29 Sept 2021 (modified: 13 Feb 2023)ICLR 2022 Conference Withdrawn SubmissionReaders: Everyone
Keywords: missingness, imputation, mHealth, sensors, transformer, self-attention
Abstract: Providing care for patients with chronic diseases is one of the biggest drivers of the nation’s rising healthcare costs, but many of these diseases are linked to mutable health behaviors. Mobile health (mHealth) biophysical sensors that continuously measure our current conditions provide the framework for a personalized guidance system for the maintenance of healthy behaviors. However, this physiological sensor data is plagued with missingness due to insecure attachments, wireless dropout, battery, and adherence issues. These issues cripple their rich diagnostic utility as well as their ability to enable temporally-precise interventions.
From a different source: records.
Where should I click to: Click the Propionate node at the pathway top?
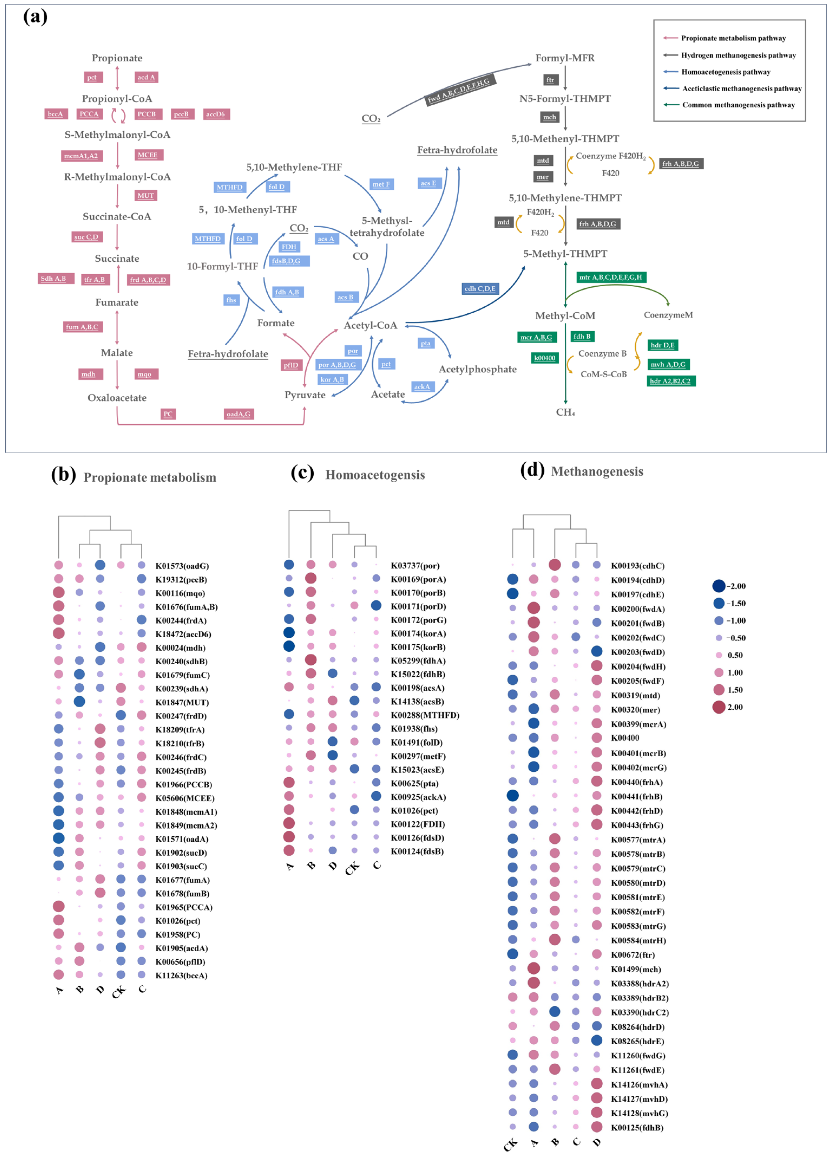(117, 58)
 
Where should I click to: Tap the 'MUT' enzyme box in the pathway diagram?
(145, 195)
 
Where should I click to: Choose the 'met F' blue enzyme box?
(381, 184)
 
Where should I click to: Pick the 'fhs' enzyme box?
(231, 300)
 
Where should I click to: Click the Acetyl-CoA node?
(370, 326)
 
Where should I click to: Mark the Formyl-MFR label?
(564, 58)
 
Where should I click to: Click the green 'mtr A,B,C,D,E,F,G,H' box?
(611, 277)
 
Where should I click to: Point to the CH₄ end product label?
(565, 412)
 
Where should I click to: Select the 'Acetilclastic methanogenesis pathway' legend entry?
(741, 89)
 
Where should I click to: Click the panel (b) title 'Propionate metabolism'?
(150, 477)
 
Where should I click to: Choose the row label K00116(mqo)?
(180, 593)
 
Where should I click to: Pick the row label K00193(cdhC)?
(637, 566)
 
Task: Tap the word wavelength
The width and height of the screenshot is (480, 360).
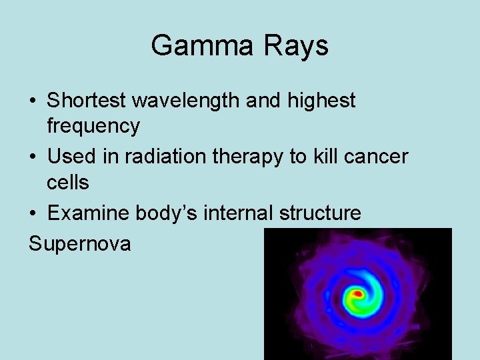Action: click(188, 101)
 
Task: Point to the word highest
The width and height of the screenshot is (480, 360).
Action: click(323, 101)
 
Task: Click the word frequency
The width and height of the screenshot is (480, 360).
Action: click(93, 125)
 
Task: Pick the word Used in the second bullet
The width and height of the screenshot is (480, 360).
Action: click(70, 157)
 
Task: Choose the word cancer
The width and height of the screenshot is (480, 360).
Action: click(378, 157)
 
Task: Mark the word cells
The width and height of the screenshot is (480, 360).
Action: click(67, 181)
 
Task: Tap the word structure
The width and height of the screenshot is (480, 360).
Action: click(321, 213)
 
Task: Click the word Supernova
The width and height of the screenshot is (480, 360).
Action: click(80, 243)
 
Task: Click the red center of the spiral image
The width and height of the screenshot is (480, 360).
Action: click(358, 293)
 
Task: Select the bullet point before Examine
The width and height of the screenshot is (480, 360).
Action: click(33, 214)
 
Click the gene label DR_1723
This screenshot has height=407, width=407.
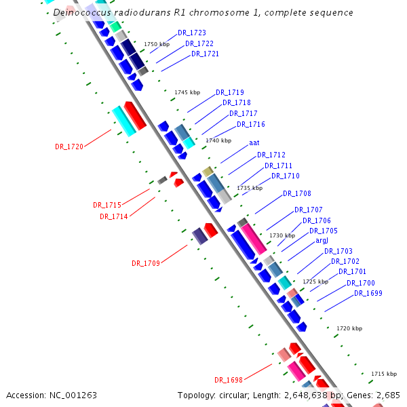[192, 33]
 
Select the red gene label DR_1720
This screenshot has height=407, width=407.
[69, 147]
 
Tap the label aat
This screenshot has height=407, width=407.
[254, 143]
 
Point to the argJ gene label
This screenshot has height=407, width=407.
[322, 241]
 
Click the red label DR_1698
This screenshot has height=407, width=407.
[229, 380]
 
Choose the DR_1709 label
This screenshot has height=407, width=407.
[146, 263]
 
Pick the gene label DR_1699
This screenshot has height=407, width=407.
[368, 294]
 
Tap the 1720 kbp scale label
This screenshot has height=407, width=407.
[349, 328]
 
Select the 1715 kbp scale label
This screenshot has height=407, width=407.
[383, 374]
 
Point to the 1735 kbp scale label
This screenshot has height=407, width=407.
[250, 188]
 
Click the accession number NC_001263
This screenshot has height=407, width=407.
[73, 395]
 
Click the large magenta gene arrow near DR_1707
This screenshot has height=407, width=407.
[254, 239]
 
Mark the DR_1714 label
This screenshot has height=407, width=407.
[114, 217]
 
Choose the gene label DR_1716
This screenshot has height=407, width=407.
[251, 125]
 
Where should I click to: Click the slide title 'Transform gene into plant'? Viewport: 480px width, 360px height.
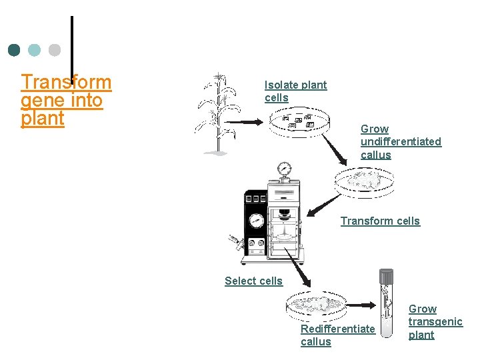(x=65, y=100)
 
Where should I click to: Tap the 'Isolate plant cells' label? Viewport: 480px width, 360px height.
(x=295, y=91)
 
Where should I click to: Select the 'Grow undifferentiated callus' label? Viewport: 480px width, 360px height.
(x=400, y=141)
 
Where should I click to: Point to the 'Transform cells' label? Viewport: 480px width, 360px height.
(x=380, y=221)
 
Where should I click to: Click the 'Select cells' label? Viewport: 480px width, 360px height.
(x=253, y=281)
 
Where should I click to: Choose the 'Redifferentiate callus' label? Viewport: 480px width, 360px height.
(x=337, y=335)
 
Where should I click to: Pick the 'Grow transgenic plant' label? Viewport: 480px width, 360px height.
(x=435, y=322)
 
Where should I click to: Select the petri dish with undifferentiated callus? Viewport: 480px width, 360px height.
(x=363, y=181)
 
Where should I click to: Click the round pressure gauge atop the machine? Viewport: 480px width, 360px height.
(x=285, y=168)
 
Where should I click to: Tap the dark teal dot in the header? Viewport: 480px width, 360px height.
(x=14, y=50)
While there is a sizable amount of research focusing on imputation methods, surprisingly, no works have addressed the patterns of missingness, quasi-periodic signal structure, and the between subject heterogeneity that characterizes physiological signals in mHealth applications. We present the PulseImpute Challenge, the first challenge dataset for physiological signal imputation which includes a large set of baselines' performances on realistic missingness models and data. Next, we demonstrate the potential to address this quasi-periodic structure and heterogeneity with our Dilated Convolution Bottleneck (DCB) Transformer, a transformer architecture with a self-attention mechanism that is able to attend to corresponding waveform features in quasi-periodic signals. By utilizing stacked dilated convolutions with bottleneck layers for query and key transformations, we visually demonstrate that the kernel similarity in the attention model gives high similarity to similar temporal features across quasi-periodic periods. We hope the release of our challenge task definitions and baseline implementations will spur the community to address this challenging and important problem.
One-sentence Summary: We present PulseImpute, a benchmarking challenge for the imputation of biophysical signals, and propose a novel self-attention module for attending over quasi-periodic signals.